* Work to do *
Reproduce the data word for word, from the line containing "The image size is (696, 505)." through the end, with both the first and last lines included, and leave out the pictures.

* The records *
-----
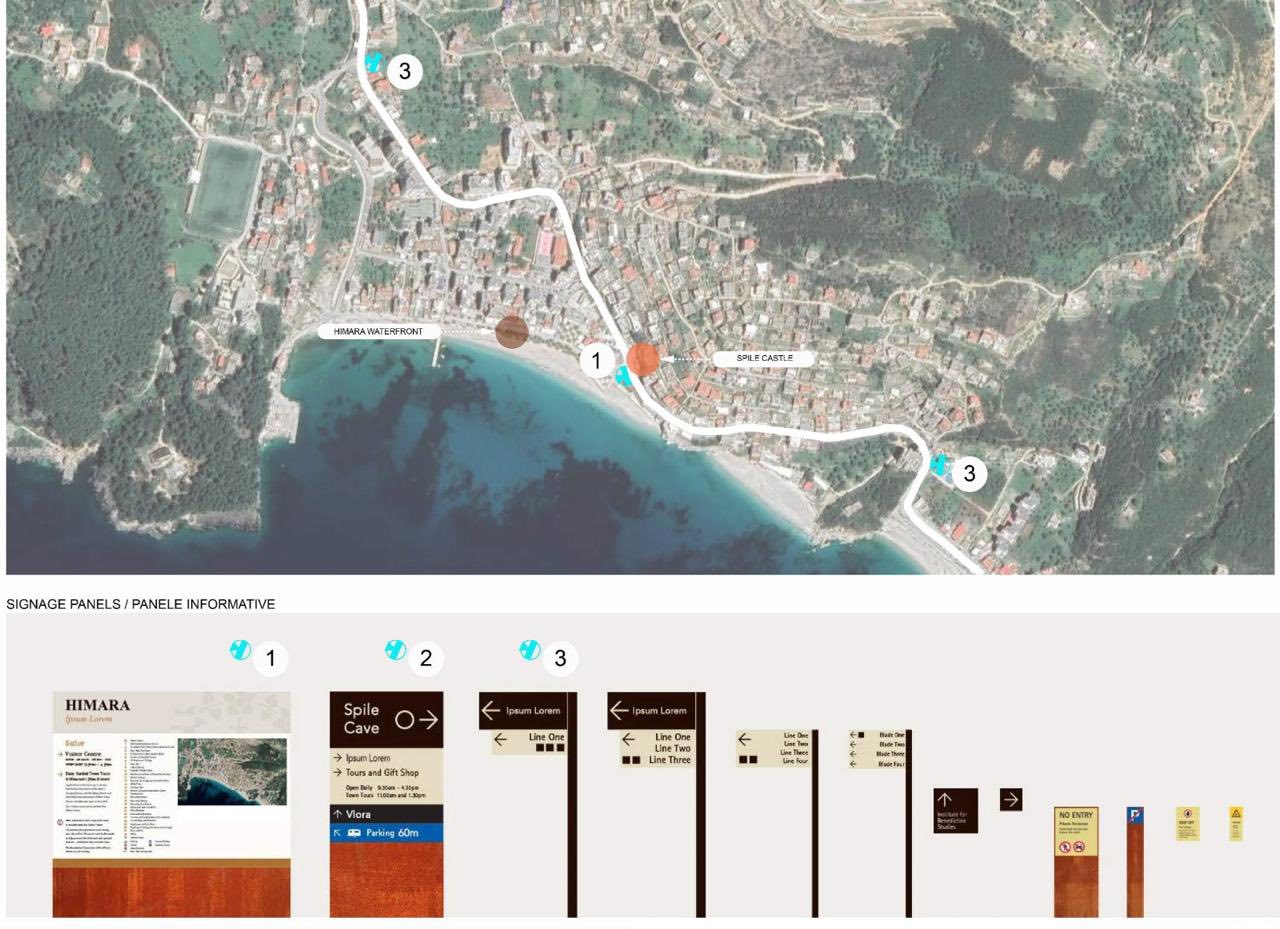The width and height of the screenshot is (1280, 929).
Task: Click the blue Parking 60m strip
Action: tap(386, 832)
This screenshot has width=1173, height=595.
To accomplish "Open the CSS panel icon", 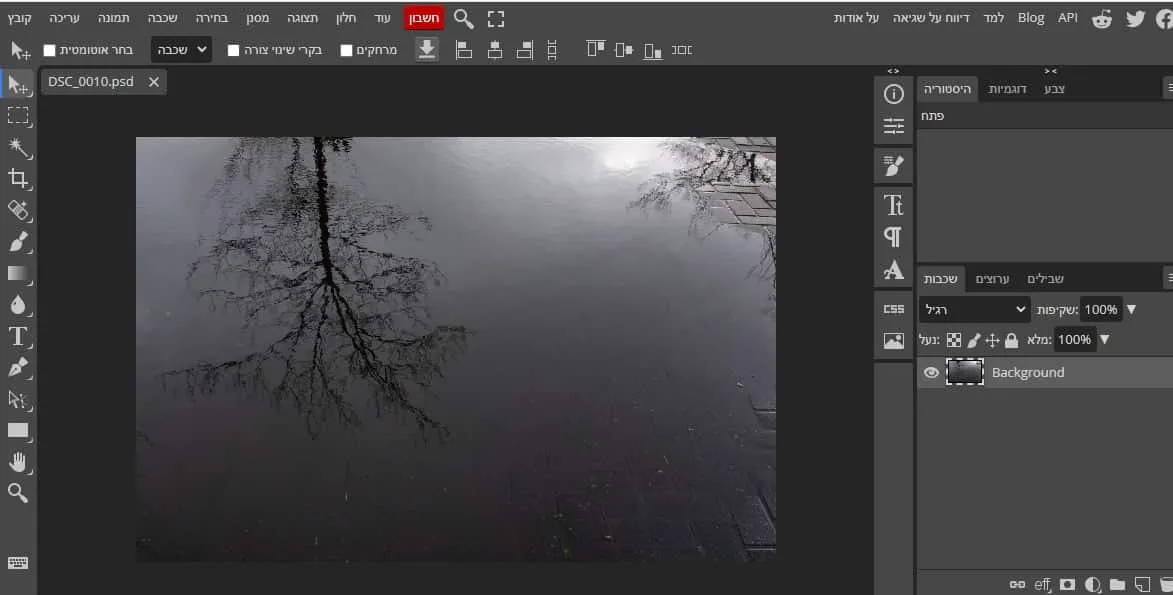I will point(893,309).
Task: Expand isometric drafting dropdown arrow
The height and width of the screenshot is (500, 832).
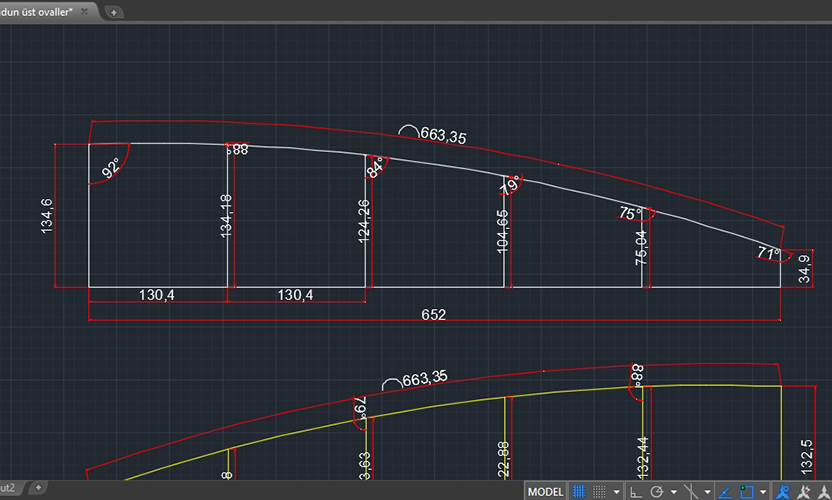Action: tap(706, 492)
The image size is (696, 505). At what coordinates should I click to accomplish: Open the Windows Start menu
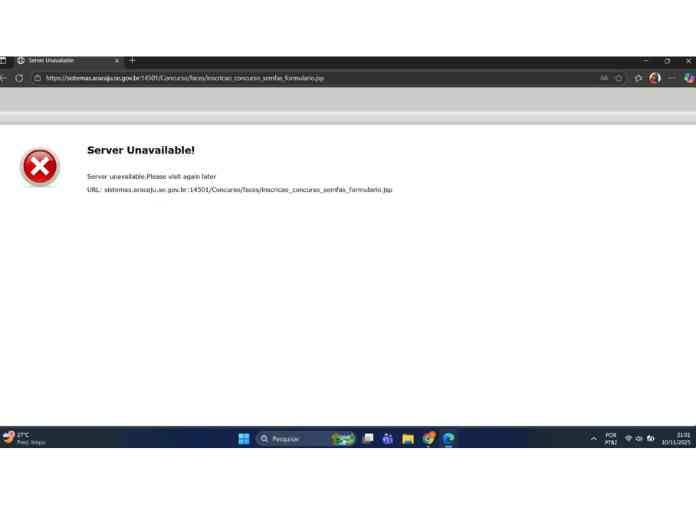[244, 438]
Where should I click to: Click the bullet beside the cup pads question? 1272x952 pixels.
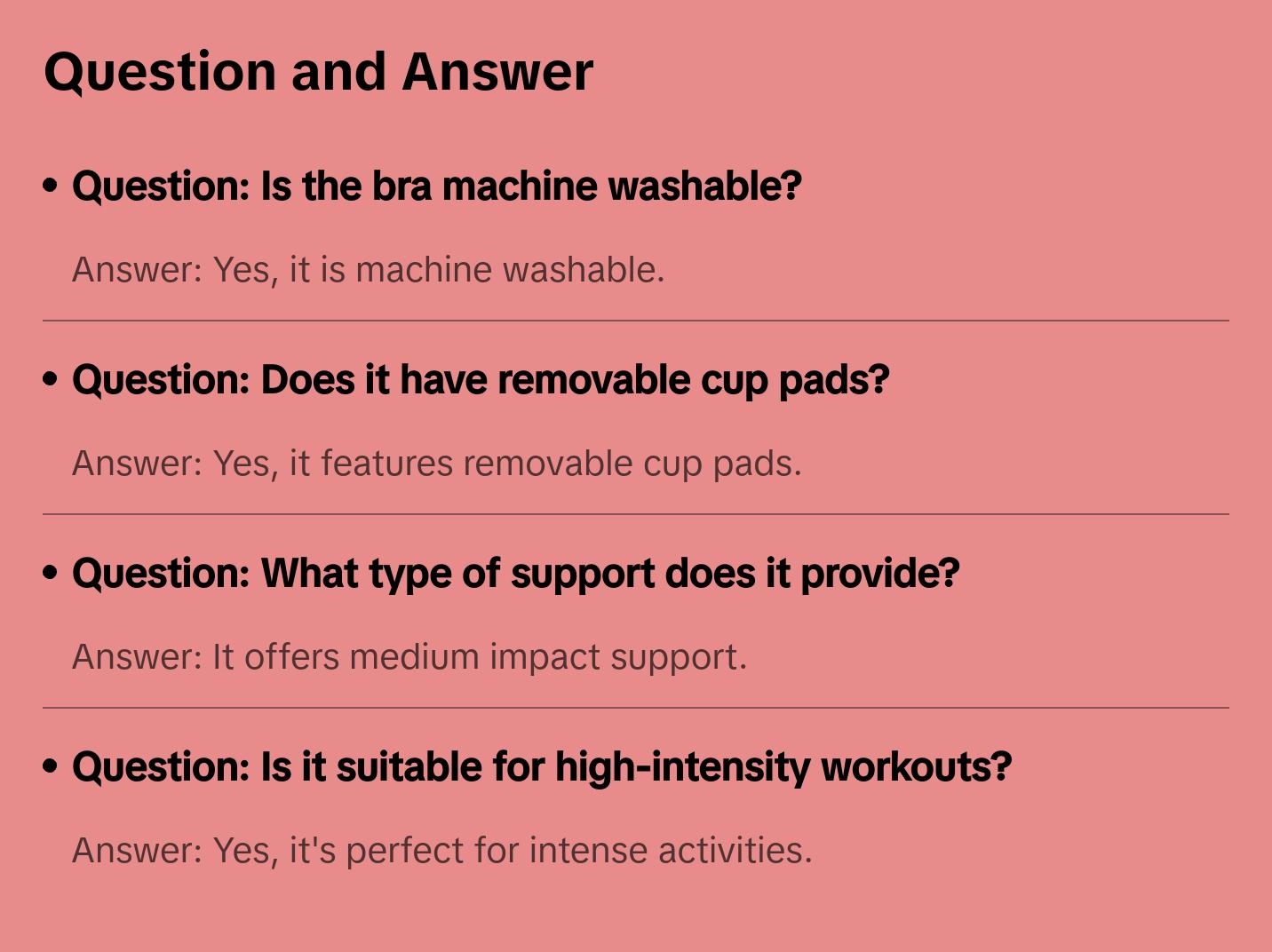(x=51, y=380)
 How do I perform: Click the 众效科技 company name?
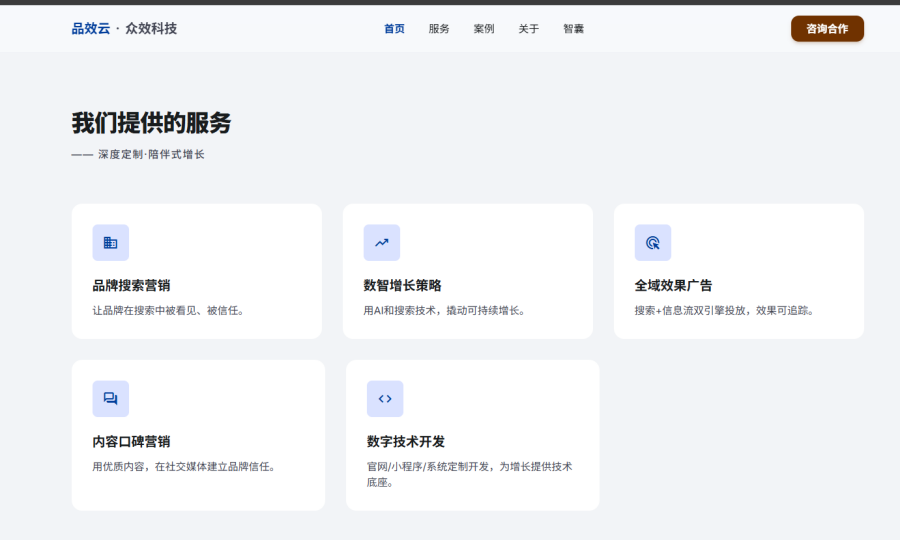click(151, 29)
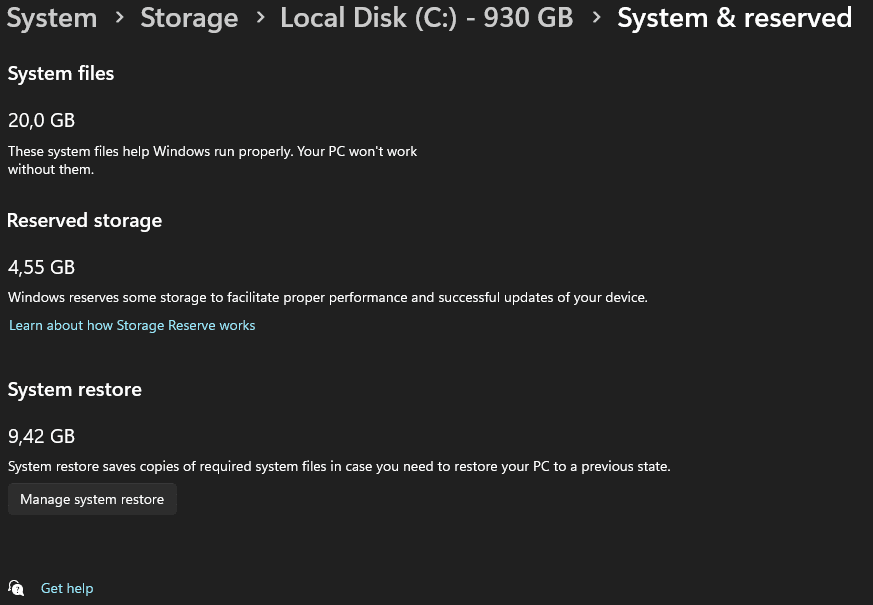Click the 4,55 GB reserved storage size
The image size is (873, 605).
[x=41, y=267]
-----
* Problem solution *
The image size is (696, 505). At what coordinates should I click to accomplish: Open the Windows Start menu
[244, 438]
Where should I click to: Click the bullet beside the cup pads question? 1272x952 pixels.
(x=51, y=380)
 How do I perform: Click the 众效科技 company name?
click(151, 29)
Click the 4,55 GB reserved storage size
The image size is (873, 605).
[x=41, y=267]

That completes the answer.